“ Here's what $400,000 will get you for one season in 2025: a mid-major guy who averaged fewer than 10 points on a non-NCAA Tournament team. This isn't hypothetical; that very thing has already happened multiple times in recent weeks.”
“ A role player on a mid-major that failed to make the NCAA Tournament will be paid at least $1 million next season. That's where we're at in college hoops. It's just one amazing story out of hundreds being swapped across the sport these days.”
“ A competing school swiftly came over the top and signed him for $1 million. (Another coach I checked in with to verify the story claimed the number is in fact $1.2 million.) The player was so bowled over by the offer, he signed a contract even before eventually calling and telling the other school what he'd done.”
These all jumped out at me.
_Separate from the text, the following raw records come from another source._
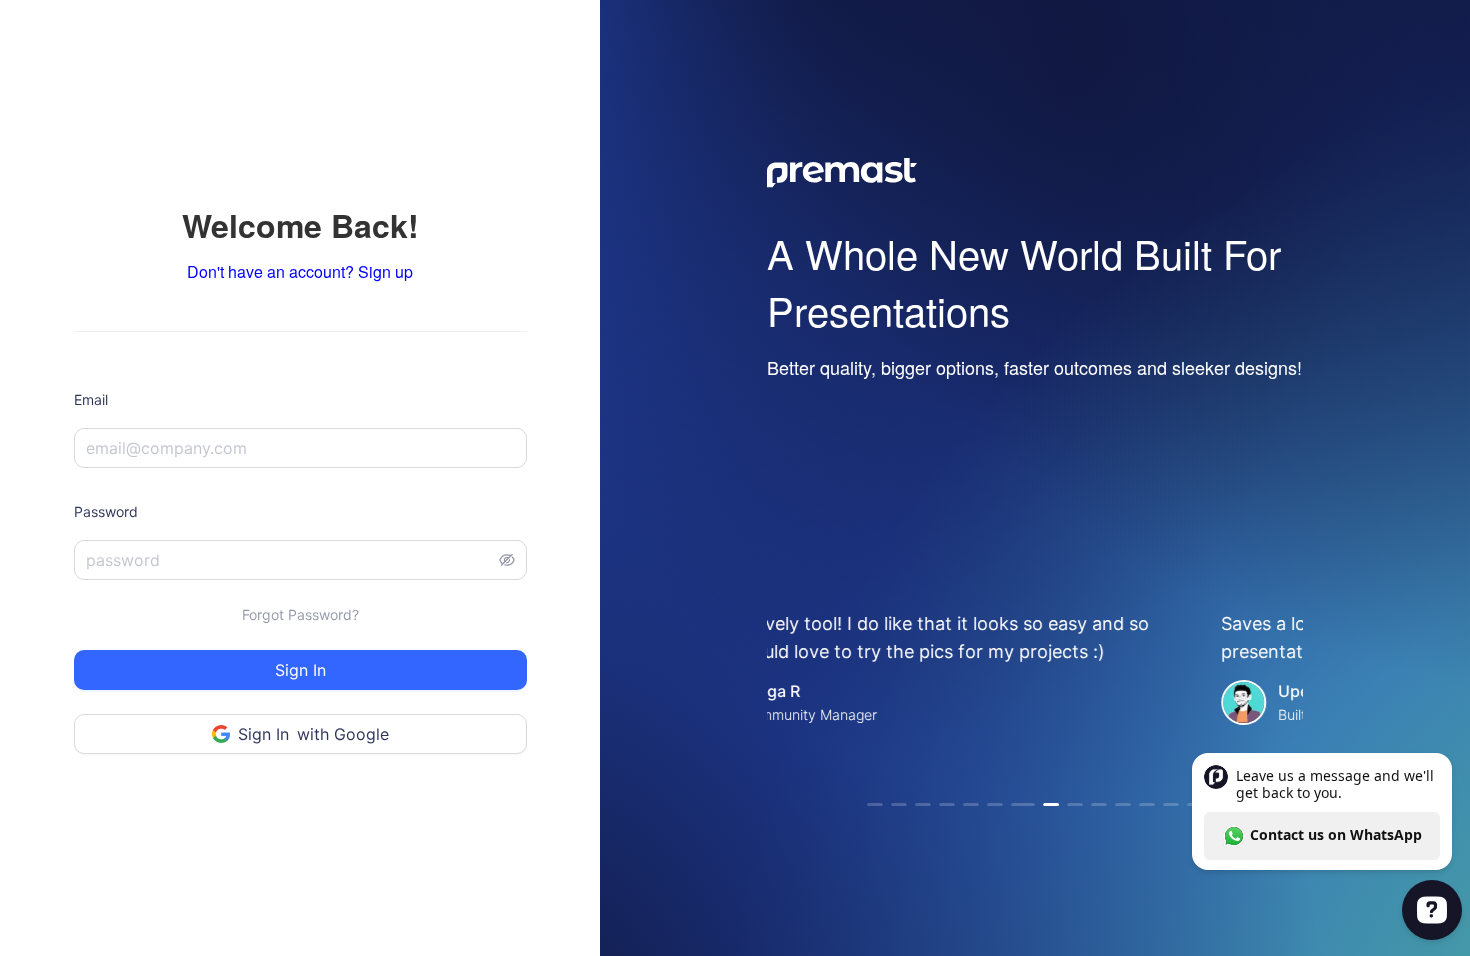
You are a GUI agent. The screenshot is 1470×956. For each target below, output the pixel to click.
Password (106, 511)
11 (1123, 804)
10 (1099, 804)
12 (1147, 804)
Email (91, 399)
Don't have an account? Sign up (300, 271)
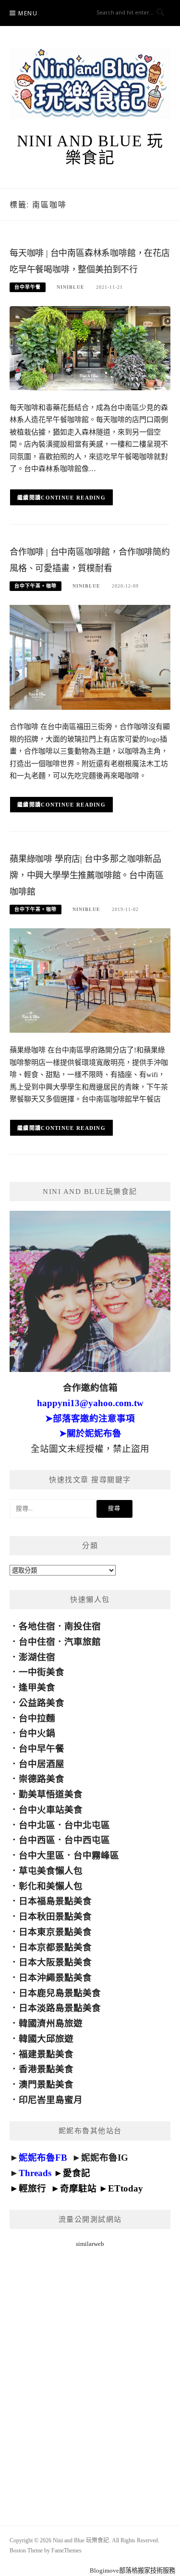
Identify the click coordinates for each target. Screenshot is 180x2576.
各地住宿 (37, 1626)
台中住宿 (37, 1642)
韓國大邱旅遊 (46, 2039)
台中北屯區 (87, 1825)
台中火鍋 (37, 1733)
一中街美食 (41, 1672)
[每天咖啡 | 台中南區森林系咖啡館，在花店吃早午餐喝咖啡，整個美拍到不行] (90, 347)
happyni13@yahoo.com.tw (90, 1403)
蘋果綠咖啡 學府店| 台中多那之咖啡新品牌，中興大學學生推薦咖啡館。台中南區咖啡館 (86, 875)
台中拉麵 (37, 1718)
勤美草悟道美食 (51, 1794)
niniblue (70, 287)
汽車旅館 (82, 1642)
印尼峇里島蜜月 (51, 2100)
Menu (27, 13)
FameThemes (66, 2550)
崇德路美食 (41, 1779)
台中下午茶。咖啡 (35, 586)
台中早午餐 (27, 287)
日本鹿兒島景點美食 (60, 1993)
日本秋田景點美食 (55, 1916)
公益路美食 (41, 1703)
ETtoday (125, 2188)
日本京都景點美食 (55, 1947)
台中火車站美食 (51, 1810)
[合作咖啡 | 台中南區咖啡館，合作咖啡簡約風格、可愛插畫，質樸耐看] (90, 656)
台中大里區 (41, 1855)
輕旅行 (32, 2188)
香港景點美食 (46, 2069)
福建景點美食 (46, 2054)
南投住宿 (82, 1626)
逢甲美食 (37, 1687)
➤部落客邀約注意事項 (90, 1418)
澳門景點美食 (46, 2084)
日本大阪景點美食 (55, 1962)
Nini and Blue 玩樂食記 (90, 149)
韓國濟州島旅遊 (51, 2023)
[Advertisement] (90, 2374)
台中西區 (37, 1840)
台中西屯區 (87, 1840)
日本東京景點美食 (55, 1932)
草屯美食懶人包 (51, 1871)
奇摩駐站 (78, 2188)
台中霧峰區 (96, 1855)
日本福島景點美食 (55, 1901)
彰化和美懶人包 (51, 1886)
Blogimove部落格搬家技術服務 (132, 2570)
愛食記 (76, 2173)
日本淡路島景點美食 (60, 2008)
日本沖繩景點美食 (55, 1978)
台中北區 (37, 1825)
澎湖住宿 (37, 1657)
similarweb (90, 2243)
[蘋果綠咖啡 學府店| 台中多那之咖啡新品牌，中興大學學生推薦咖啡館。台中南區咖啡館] (90, 979)
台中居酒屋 (41, 1764)
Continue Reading (73, 497)
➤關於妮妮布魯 (90, 1433)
We’re year 4 into this and it sounds like schools aren’t doing themselves a favor by just throwing out whatever numbers instead of using past contract data for a new baseline agreement. Essentially, what professional leagues do while also keeping in mind contracts do bump over time.
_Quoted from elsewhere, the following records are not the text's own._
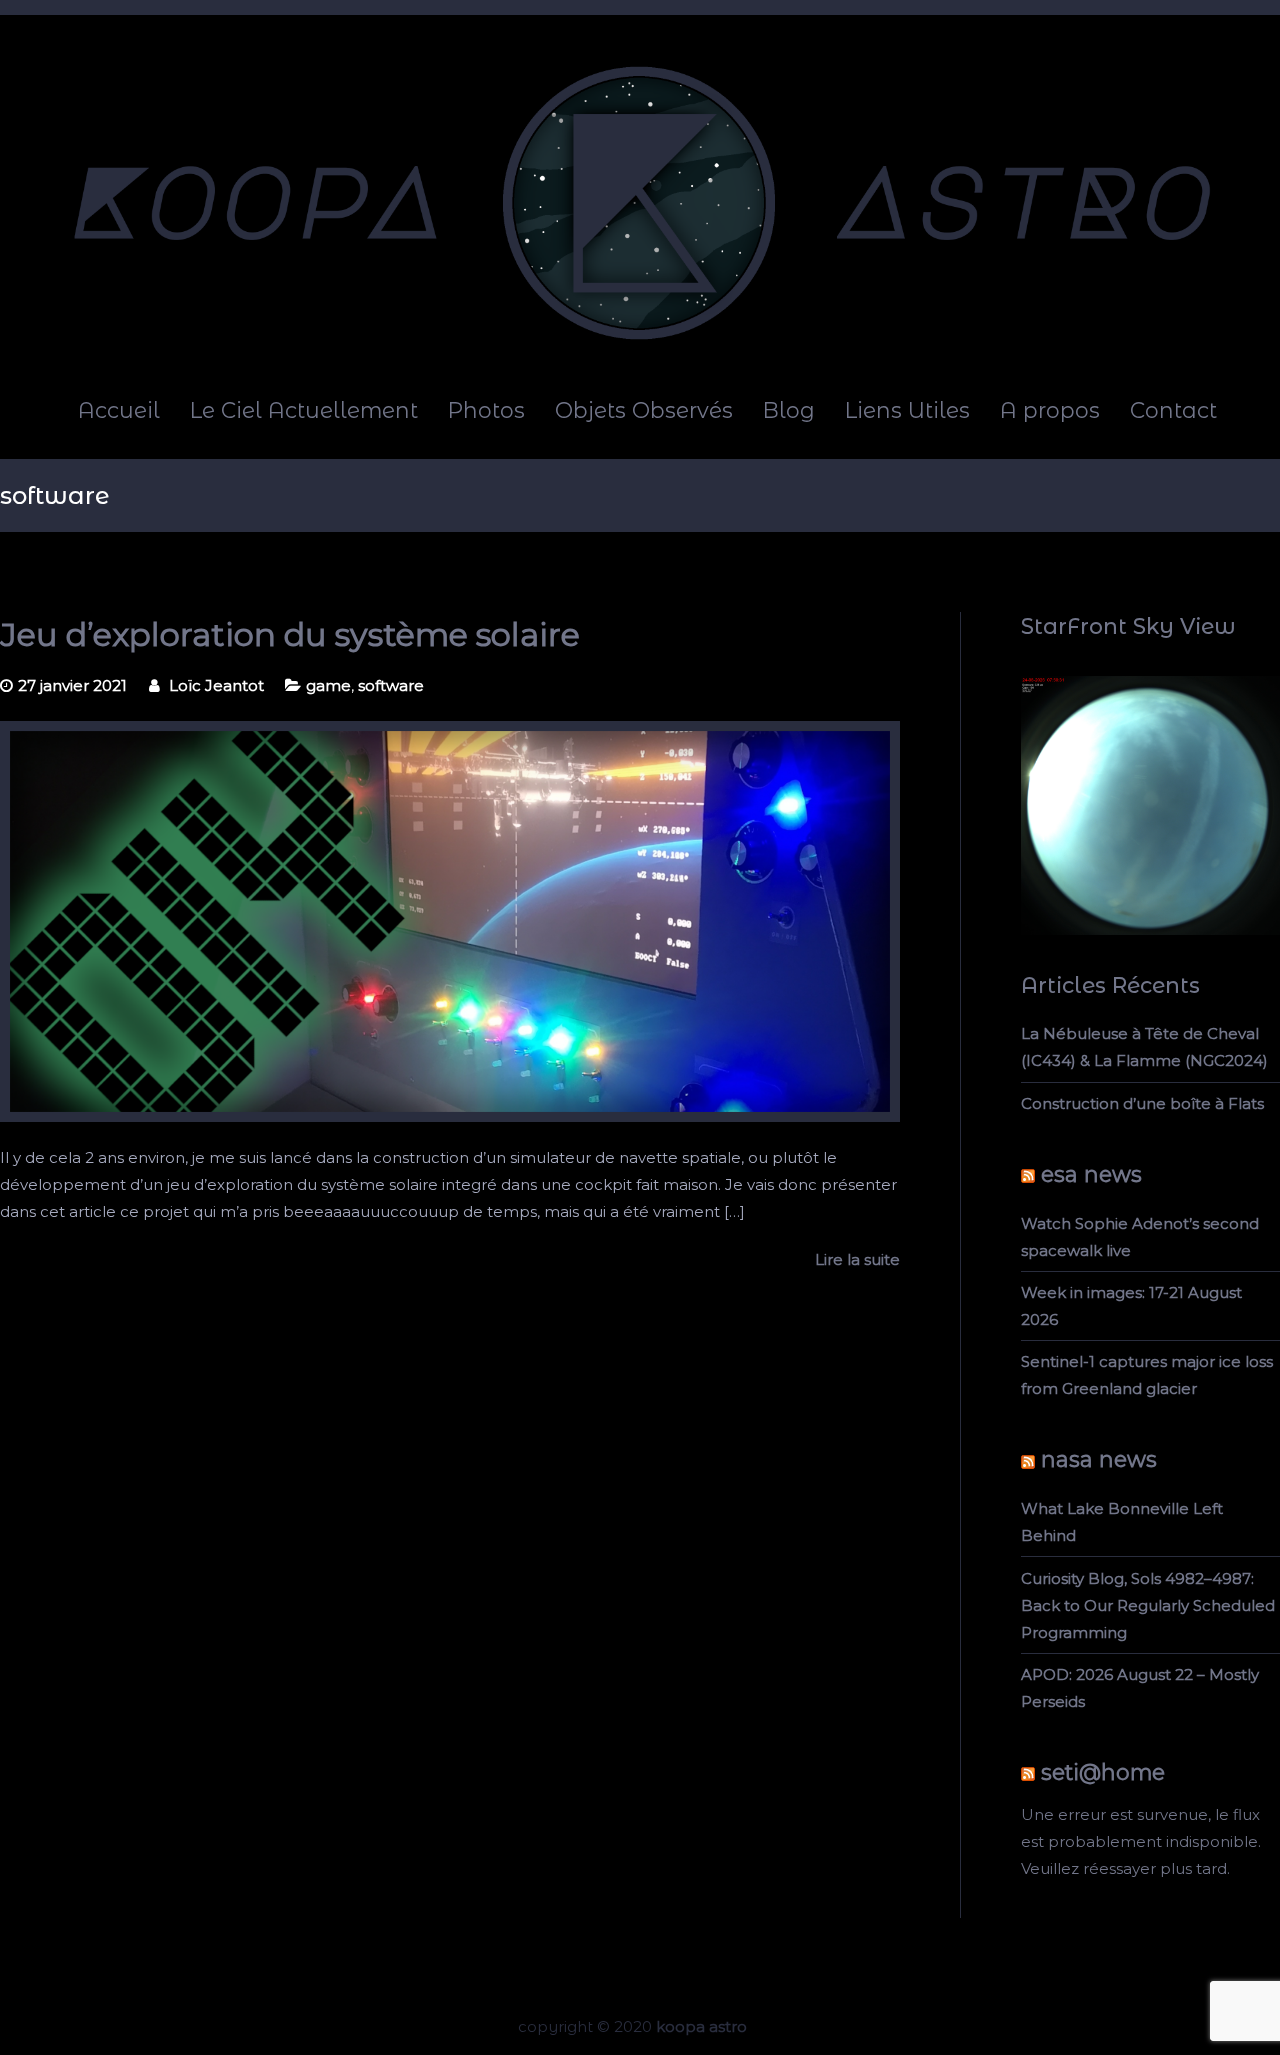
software (391, 685)
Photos (486, 410)
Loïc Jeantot (216, 685)
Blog (789, 410)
Hopefully, this is what GM’s being brought in will be assessing moving forward to help place some guardrails on this and create more justified agreements.
I mean, what 18-25 year old who thought he was getting $500K wouldn’t dip if someone came out of the woods with $1.2 million for no real justified reason? Seem like careless spending to me.
Just like the pros, production, position, and age/year’s of eligibility should dictate contract value but that doesn’t seem to be the case here. This is where I think these contracts need to be public like professional ones.